Answers to those questions and much, much more can be found in the pages of Max Bennett’s new book “A Brief History of Intelligence: Evolution, AI and the Five Breakthroughs that Made Our Brains.” At 365 pages plus 45 more with a glossary, chapter notes and a bibliography, readers can quibble whether it’s indeed brief, but it is certainly thorough.
Bennett’s premise — he’s a software entrepreneur who founded a company called Bluecore that “helped predict what consumers would buy before they knew what they wanted” — is that humans won’t ever create true artificial intelligence without understanding exactly what led to the real intelligence we already possess. So he begins with those nematodes — worms, to you and me — and painstakingly details the five breakthroughs that over the course of billions of years evolved into the three-pound brain that is folded into all of our skulls.
The first half of the book is a touch dry, detailing not only what caused worms to turn (food!), but how fish learn via trial and error and the pivotal role the basal ganglia plays in dictating behavior, among many, many other evolutionary developments. Bennett cites the work of psychologists and neuroscientists every step of the way and includes plenty of charts and graphs to make his points. It can feel like you’re reading a textbook at times. But to his credit, he begins each new chapter with actual prose, as in this description of the Cambrian explosion more than 500 million years ago: “The gooey microbial mats of the Ediacaran that turned the ocean floor green would have long since faded and given way to a more familiar sandy underbelly. The sensible, slow, and small creatures of the Ediacaran would have been replaced by a bustling zoo of large mobile animals as varied in form as in size.”
When Bennett begins to connect the evolution of the human brain to where we are in the development of artificial intelligence is when the book, for this reader, gets more interesting. Why can’t machines truly learn? Even ChatGPT, which every industry seems to be embracing these days, can’t “learn things sequentially,” writes Bennett. “They learn things all at once and then stop learning.” We’ve trained ChatGPT using the entire contents of the Internet, but the software can’t learn new things because of the risk that it will forget old things, or learn the wrong things.

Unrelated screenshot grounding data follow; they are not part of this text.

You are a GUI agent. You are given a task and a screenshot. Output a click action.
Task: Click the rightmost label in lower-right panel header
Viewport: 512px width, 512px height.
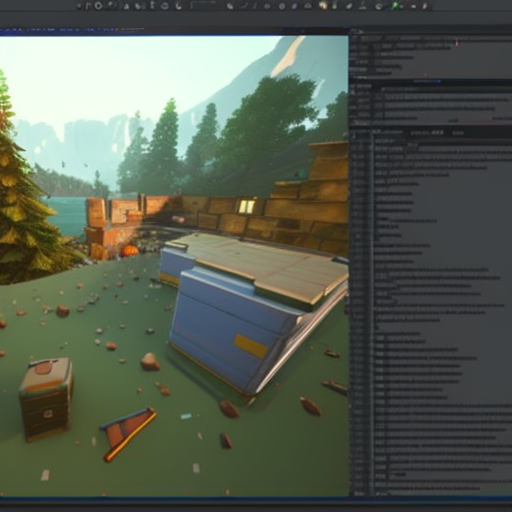tap(458, 133)
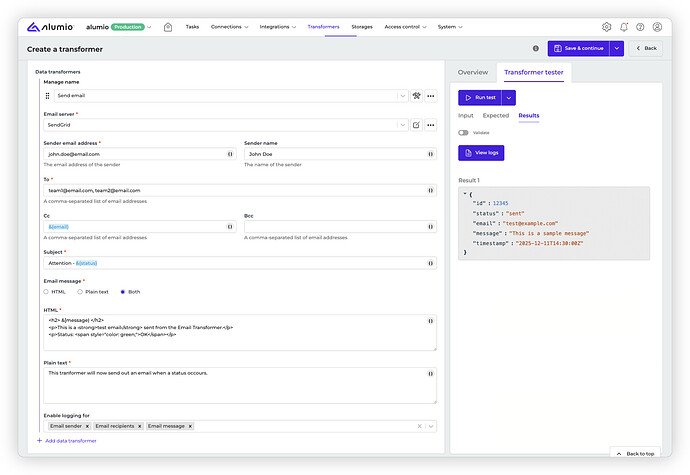Image resolution: width=690 pixels, height=475 pixels.
Task: Open the notifications bell icon
Action: pos(624,27)
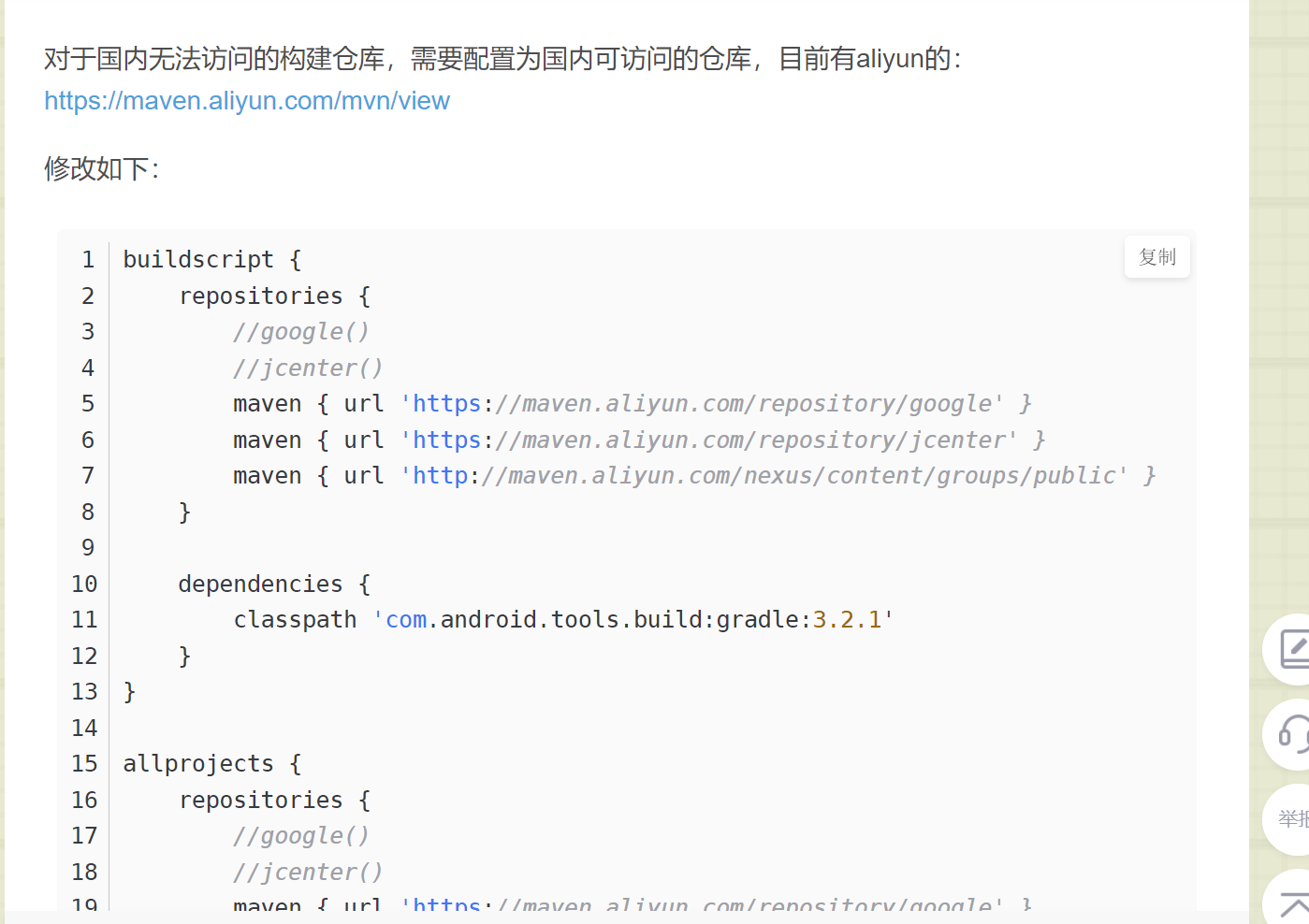Click the edit/write blog icon in the floating sidebar

click(1296, 650)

Bennett is intelligent enough not to draw any conclusions about AI in a field that is changing daily, but he does end his book with a challenge. Evolution gave us our magnificent human brain, he writes, and now that we are in a position to play god and create a new form of intelligence, we must first decide on our goal — are we destined to spread out across the cosmos? Or will we fail, victims of pride or climate change or something yet unseen, just another branch on the evolutionary tree, which will grow on without humans and perhaps never add a limb called “Artificial Intelligence?” No reader alive today will live long enough for that answer, but Bennett makes a solid case for why reverse engineering the human brain may lead to future breakthroughs in the science of AI.